Non di minore importanza poi il percorso di stabilizzazione, già avviatosi in precedenza con la c.d. Buona Scuola, dei docenti precari e del personale amministrativo e tecnico del nostro sistema scolastico che probabilmente ha rappresentato il settore simbolo di una precarietà che era divenuta regola. Dopo, infatti, gli oltre 50mila ingressi, ulteriori fondi per il comparto scuola sono stati stanziati come prima ricordato. Insomma, si è avviato un processo che mira a porre rimedio allo scenario che vari studi ci hanno descritto di una popolazione lavorativa della P.A. in età sempre più avanzata e a permettere, quindi, il corretto ricambio generazionale impedito per circa dieci anni. La lotta all’abuso che il datore di lavoro pubblico ha fatto in questi anni delle forme di lavoro flessibile passa da qui.

Non possono, tuttavia, ritenersi sufficienti le – giuste e dovute - stabilizzazioni dei precari della P.A. per il suo rilancio ma è necessario aprire le sue porte ai giovani e alle nuove professionalità. Il 2018 rappresenta, infatti, un anno di svolta in quanto si prevede una serie di bandi nelle diverse amministrazioni dello Stato che privilegeranno le giovani eccellenze. A quanto pare sono in arrivo concorsi (di cui alcuni hanno visto già chiudersi i loro bandi) per 1.500 giovani laureati.

A tal fine è interessante lo studio proposto da Il Messaggero dove si individuano con precisione le posizioni aperte presso le singole istituzioni, enti e agenzie. Già scaduto il termine per le domande all’Inps, che a fronte di 365 posti disponibili si è trovata a ricevere 22.519 domande, la cui età media dei candidati è risultata di 33 anni. Altro notevole bacino di affluenza sarà quello del Ministero dell’economia e delle finanze con ben 422 assunzioni, cui si aggiungono 236 posizioni per l’agenzia delle entrate. Significativa anche l’indizione concorsuale di 150 profili da parte del Parlamento. Come lo è, del resto, la recente entrata in quirinale di 8 neoassunti dopo ben 30 anni dall’ultimo esame.

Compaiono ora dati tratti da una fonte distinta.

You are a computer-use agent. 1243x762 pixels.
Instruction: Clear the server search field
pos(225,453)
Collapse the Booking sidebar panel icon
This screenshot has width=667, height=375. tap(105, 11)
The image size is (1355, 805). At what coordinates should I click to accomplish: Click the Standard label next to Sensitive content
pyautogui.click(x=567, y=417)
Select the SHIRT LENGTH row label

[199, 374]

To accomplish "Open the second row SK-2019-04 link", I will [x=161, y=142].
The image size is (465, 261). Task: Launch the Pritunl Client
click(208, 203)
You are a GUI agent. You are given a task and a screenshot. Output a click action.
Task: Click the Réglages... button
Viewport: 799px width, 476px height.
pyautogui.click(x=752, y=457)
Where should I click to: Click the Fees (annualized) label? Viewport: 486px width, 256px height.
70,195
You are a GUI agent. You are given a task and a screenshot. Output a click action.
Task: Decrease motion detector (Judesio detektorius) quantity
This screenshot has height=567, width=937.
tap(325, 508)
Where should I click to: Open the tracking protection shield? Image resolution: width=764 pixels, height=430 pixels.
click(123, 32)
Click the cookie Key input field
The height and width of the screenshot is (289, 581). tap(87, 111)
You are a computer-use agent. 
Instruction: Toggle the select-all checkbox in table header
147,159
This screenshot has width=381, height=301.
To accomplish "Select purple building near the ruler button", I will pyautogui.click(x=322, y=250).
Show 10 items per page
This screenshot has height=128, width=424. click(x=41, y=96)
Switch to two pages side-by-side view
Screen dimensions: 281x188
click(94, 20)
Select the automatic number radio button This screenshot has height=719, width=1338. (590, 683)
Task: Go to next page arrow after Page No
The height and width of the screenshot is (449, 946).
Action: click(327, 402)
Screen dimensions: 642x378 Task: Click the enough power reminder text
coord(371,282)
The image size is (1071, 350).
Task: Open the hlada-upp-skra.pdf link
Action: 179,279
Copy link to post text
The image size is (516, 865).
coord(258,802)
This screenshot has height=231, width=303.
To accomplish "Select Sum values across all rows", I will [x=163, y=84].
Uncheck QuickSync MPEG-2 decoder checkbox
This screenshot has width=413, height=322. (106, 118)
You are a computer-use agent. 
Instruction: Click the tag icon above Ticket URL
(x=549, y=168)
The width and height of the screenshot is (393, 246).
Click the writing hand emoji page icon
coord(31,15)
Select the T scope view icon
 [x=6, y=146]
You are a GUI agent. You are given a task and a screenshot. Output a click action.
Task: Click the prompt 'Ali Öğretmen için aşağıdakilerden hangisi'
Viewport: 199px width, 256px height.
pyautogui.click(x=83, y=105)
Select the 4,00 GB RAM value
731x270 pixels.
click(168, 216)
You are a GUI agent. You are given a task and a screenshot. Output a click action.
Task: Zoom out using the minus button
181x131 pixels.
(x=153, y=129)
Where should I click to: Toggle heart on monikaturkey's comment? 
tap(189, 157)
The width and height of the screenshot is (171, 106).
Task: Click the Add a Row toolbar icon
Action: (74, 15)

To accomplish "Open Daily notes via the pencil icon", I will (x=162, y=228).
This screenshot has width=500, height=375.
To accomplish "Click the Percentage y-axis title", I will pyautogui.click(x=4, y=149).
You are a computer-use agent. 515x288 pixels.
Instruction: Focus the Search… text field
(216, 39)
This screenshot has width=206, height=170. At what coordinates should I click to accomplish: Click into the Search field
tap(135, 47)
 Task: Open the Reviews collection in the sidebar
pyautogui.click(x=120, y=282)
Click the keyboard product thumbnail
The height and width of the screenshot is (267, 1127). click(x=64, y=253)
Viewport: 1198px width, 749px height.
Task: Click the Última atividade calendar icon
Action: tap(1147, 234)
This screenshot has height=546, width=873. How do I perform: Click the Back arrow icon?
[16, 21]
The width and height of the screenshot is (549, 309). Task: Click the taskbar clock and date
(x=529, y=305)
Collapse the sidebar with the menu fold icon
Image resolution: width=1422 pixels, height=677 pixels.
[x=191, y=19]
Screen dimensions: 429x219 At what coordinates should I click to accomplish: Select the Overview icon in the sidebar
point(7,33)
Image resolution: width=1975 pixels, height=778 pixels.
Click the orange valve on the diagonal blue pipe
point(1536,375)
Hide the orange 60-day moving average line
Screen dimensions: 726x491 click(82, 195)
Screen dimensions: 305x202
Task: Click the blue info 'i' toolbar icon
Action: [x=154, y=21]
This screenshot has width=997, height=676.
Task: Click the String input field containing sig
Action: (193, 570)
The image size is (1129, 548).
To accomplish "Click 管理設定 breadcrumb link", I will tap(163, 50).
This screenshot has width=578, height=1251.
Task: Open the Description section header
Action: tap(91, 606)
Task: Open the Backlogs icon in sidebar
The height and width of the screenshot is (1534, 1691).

Nel frattempo, a fine 2017, è stato disposto il primo scorrimento della graduatoria degli assistenti giudiziari per 600 unità, che seguono i primi 800 vincitori che sono entrati in servizio l’8 gennaio. La strada sembra quella giusta, senza dimenticare che una parte essenziale di questo processo di ricambio generazionale e, soprattutto, di rilancio della nostra macchina amministrativa passa per il rinnovo dei contratti. Alla data di chi scrive è stato sottoscritto solo un contratto dei nuovi quattro comparti di contrattazione Aran, quello delle Funzioni Centrali, ma sono in corso le trattative per il rinnovo del comparto Istruzione e Ricerca, di quello della Sanità e degli enti locali.

Il 2018 potrà essere ricordato come l’anno del cambio di rotta rispetto a tutte quelle politiche di spending review che hanno ingessato la nostra P.A., non producendo risparmi – come hanno dimostrato i bilanci - ma semmai solo inevitabili ricadute sui servizi resi ai cittadini. Le stabilizzazioni, i nuovi ingressi di personale, l’adeguamento dei salari dopo 8 anni, la ripresa della contrattazione e delle relazioni sindacali in generale non potranno che migliorare l’ambiente di lavoro dei pubblici dipendenti e di conseguenza anche quella tanto desiderata efficienza, che solo con gli investimenti e con la tutela delle sue risorse può essere raggiunta e non, come hanno dimostrato i fatti, con continui tagli alle Istituzioni, ai lavoratori e ai suoi servizi.

Non possiamo che confidare che lo sblocco del turn over possa essere anche un’ottima occasione non solo per dar slancio alla nostra P.A. ma anche per dar fiato alla nostra economia e ai consumi che solo attraverso l’occupazione e la sua protezione possono trovar linfa vitale.

 

 

 

 

 

 

 

 

 

 

 

 

 

 

 

 

 

 

 

 

 

 

 

 

 

Fonte: vedi articolo de Il Messaggero, Roma, lo Stato assume eccellenze, Diodato Pirone, 15.01.2018.